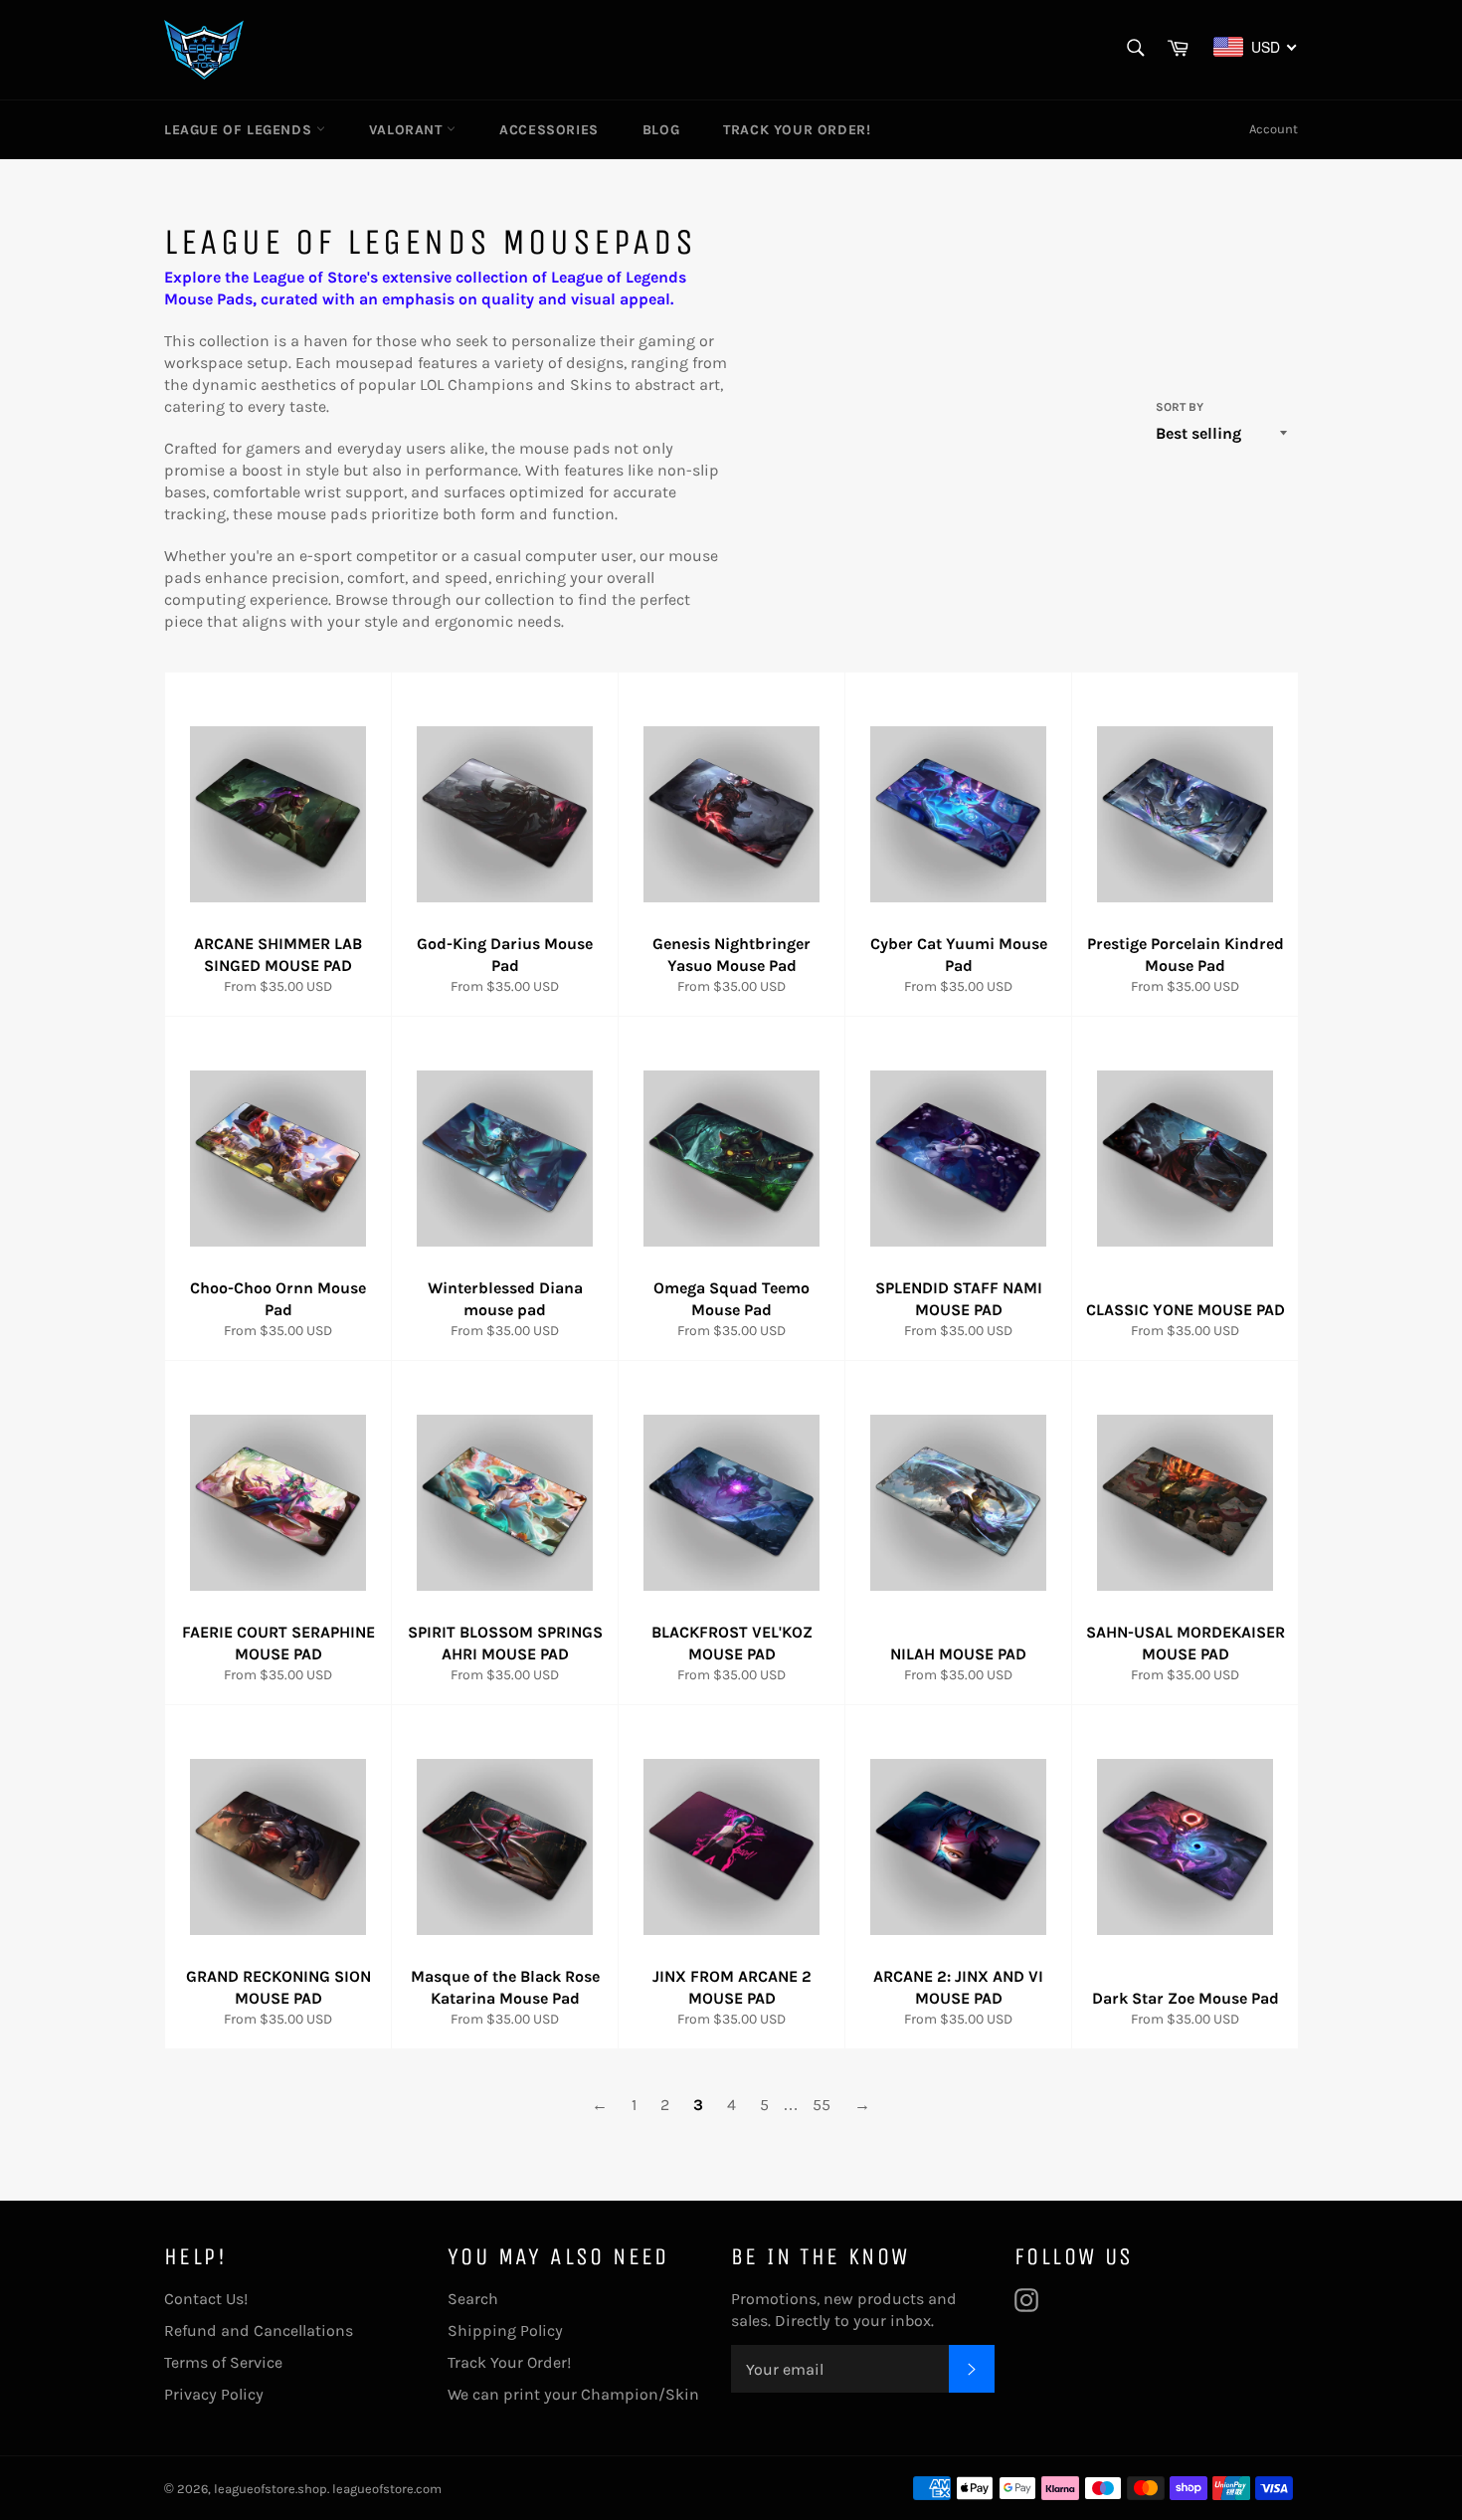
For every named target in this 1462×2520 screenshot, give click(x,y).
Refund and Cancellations (258, 2330)
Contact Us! (206, 2298)
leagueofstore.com (387, 2488)
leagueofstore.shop (270, 2488)
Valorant (408, 129)
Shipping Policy (505, 2330)
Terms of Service (223, 2362)
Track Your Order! (796, 129)
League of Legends (240, 129)
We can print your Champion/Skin (573, 2394)
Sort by (1179, 407)
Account (1273, 128)
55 (821, 2104)
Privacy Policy (214, 2394)
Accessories (549, 129)
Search (473, 2298)
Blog (660, 129)
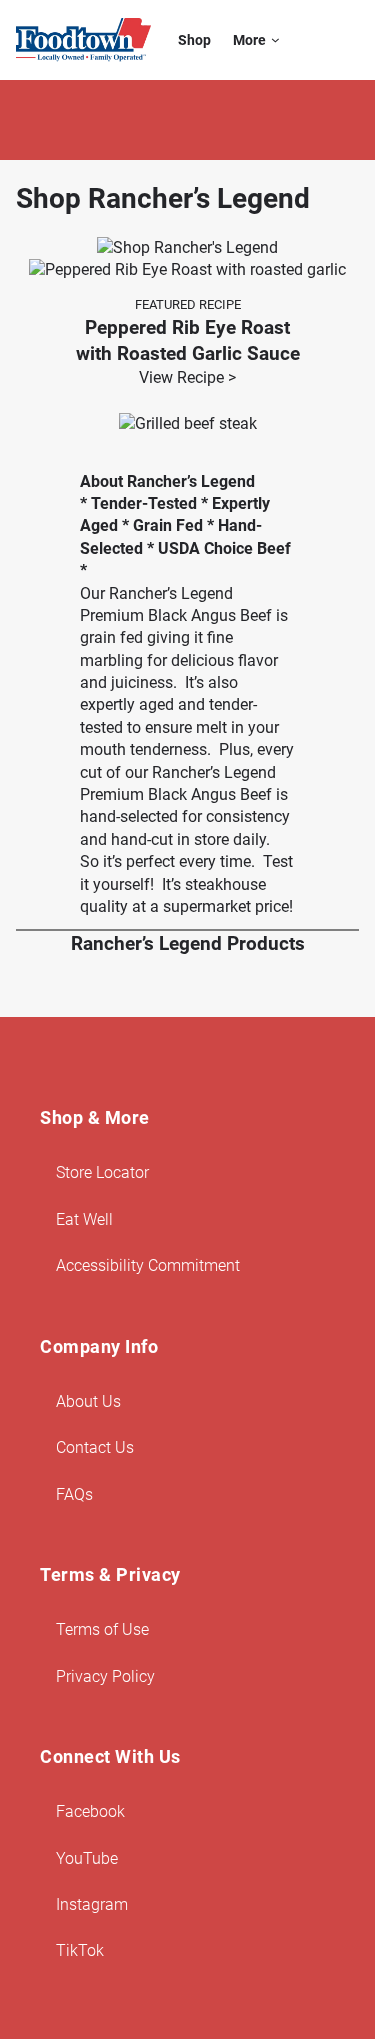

* **WORK TO COMPLETE**:
What the response needs is every entry, repeated exactly, and none of the pictures.

* **WRITTEN RESPONSE**:
For every named target in this 1462×2520 screenshot, give click(x,y).
Refund and Cancellations (258, 2330)
Contact Us! (206, 2298)
leagueofstore.com (387, 2488)
leagueofstore.shop (270, 2488)
Valorant (408, 129)
Shipping Policy (505, 2330)
Terms of Service (223, 2362)
Track Your Order! (796, 129)
League of Legends (240, 129)
We can print your Champion/Skin (573, 2394)
Sort by (1179, 407)
Account (1273, 128)
55 (821, 2104)
Privacy Policy (214, 2394)
Accessories (549, 129)
Search (473, 2298)
Blog (660, 129)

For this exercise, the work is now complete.